Members of the Polish Parliament are voting on Thursday on legislation that would ban all abortions in the country, which has long prohibited most abortions under its federal law to the chagrin of other European states.
The PRO Foundation has organized a grassroots campaign to lobby MPs to support the legislation and the nation’s Catholic bishops have also played an integral role in advancing the legislation. The legislation is the result of a citizen-led initiative drive in which sponsors collected 100,000 signatures over the course of three months but which resulted in collecting 600,000 petitions in just two weeks.
“This project is a chance to finally reject the heritage of Nazism and Communism which brought ‘legal abortion’ to Poland in the first place,” said Jacek Sapa of the PRO Foundation, according to Lifesite. “It was Hitler and Stalin who imposed it on Poles and it’s high time we clearly disassociate ourselves from those deadly ideologies.”
The bill would remove the rape and incest exceptions from the current federal law in Poland and provide protection for pregnant women and unborn children starting at conception. Also, currently, Polish law allows for abortion in cases related to maternal health, if the pregnancy is the result of “illegal activity,” or if the unborn child is disabled.
Some Polish abortion practitioners have reportedly manipulated the law to do abortions on children with minor problems such as a cleft palate and others are misreporting the fetal age of the unborn baby at the time of the abortion to escape prosecution.
Cardinal Stanislaw Dziwisz, a former assistant to Pope John Paul II, told Poland’s largest opinion weekly, Gosc Niedzielny, “The Church clearly teaches that it is the obligation of Catholics not to protect the current ‘compromise’ but to aim at complete protection of life. This is a solution, which the Church calls for. I support all efforts aiming at improving the protection of human life.”
The Nazi invasion in World War II brought legalized abortions to Poland and the situation was exacerbated under Communist rule by the Soviet Union. In 1993, a free Poland put the current pro-life laws in place but did not ban all abortions.
A survey conducted earlier this month demonstrates a shift in the population’s attitudes about abortion and showed 65% of Poles agree that the law “should unconditionally protect the life of all children since conception,” and 76% of those aged 15 to 24 favor total protection for unborn children. Some 57 percent of those aged 55 to 70 agree that a ban on abortions is appropriate.
The pro-life Catholic blog Protect the Pope commented on the proposal and says it is supportive and explained that pro-life advocates in Poland were successful in keeping the vote a secret to avoid opposition from media and abortion advocates.
“The PRO Foundation have succeeded in getting this pro-life bill under the radar of the pro-killing babies lobby that dominates EU and US political institutions and media. The Polish pro-lifers have admitted that they’ve hidden this initiative from the English-speaking media to avoid pro-abortion foreign powers pouring money into the country to oppose their popular efforts,” the blog said.

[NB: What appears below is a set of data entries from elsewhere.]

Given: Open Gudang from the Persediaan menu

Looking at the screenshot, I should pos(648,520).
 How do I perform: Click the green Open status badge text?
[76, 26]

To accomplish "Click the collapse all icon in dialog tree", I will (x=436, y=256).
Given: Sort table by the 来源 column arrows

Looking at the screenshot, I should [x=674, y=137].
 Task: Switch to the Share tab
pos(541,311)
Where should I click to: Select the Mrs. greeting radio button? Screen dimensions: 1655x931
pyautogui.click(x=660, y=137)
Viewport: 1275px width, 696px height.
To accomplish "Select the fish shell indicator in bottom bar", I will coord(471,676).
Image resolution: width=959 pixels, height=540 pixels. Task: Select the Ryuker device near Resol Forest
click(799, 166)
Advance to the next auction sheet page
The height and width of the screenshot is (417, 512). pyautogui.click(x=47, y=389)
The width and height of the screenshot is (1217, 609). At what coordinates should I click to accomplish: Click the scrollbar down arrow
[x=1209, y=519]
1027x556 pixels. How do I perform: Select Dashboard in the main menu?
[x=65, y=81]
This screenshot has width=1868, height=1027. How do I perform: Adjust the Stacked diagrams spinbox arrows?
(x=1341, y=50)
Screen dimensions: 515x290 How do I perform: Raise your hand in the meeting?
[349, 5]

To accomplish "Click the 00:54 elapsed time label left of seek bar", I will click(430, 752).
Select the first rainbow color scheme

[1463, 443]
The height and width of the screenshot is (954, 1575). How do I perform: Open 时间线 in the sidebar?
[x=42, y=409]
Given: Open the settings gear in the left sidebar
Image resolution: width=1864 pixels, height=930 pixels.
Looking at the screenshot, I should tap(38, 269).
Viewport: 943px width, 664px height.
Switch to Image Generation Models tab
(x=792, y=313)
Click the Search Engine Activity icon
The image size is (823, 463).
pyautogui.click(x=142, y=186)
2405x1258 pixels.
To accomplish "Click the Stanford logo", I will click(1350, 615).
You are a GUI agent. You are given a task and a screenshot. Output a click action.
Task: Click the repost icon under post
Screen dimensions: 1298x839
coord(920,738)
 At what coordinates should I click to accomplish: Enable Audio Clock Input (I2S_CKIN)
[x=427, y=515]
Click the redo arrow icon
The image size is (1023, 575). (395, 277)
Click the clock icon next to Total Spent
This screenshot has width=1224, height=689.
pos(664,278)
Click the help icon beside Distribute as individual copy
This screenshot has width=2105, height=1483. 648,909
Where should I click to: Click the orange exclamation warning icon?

“There is a growing gulf between the atheistic, immoral EU states in the West and the increasingly self-assertive Christian countries of the East. Just as Poland led the collapse of the Soviet Union let us hope that Catholic Poland will start the collapse of the atheist secular empire of the EU. It may take another 50 years, but through the faith of loyal Catholics, the leadership of courageous popes and the guidance of the Holy Spirit we know that evil will always be defeated. The holocaust of abortion must be exposed and stopped,” it continued.
The bill will be debated in the Sejm at first reading on Thursday and a vote is expected Thursday or Friday. The Senate would vote afterwards and the Polish president would have to sign it into law.
The European Court of Human Rights has been targeting Poland because of its current pro-life laws.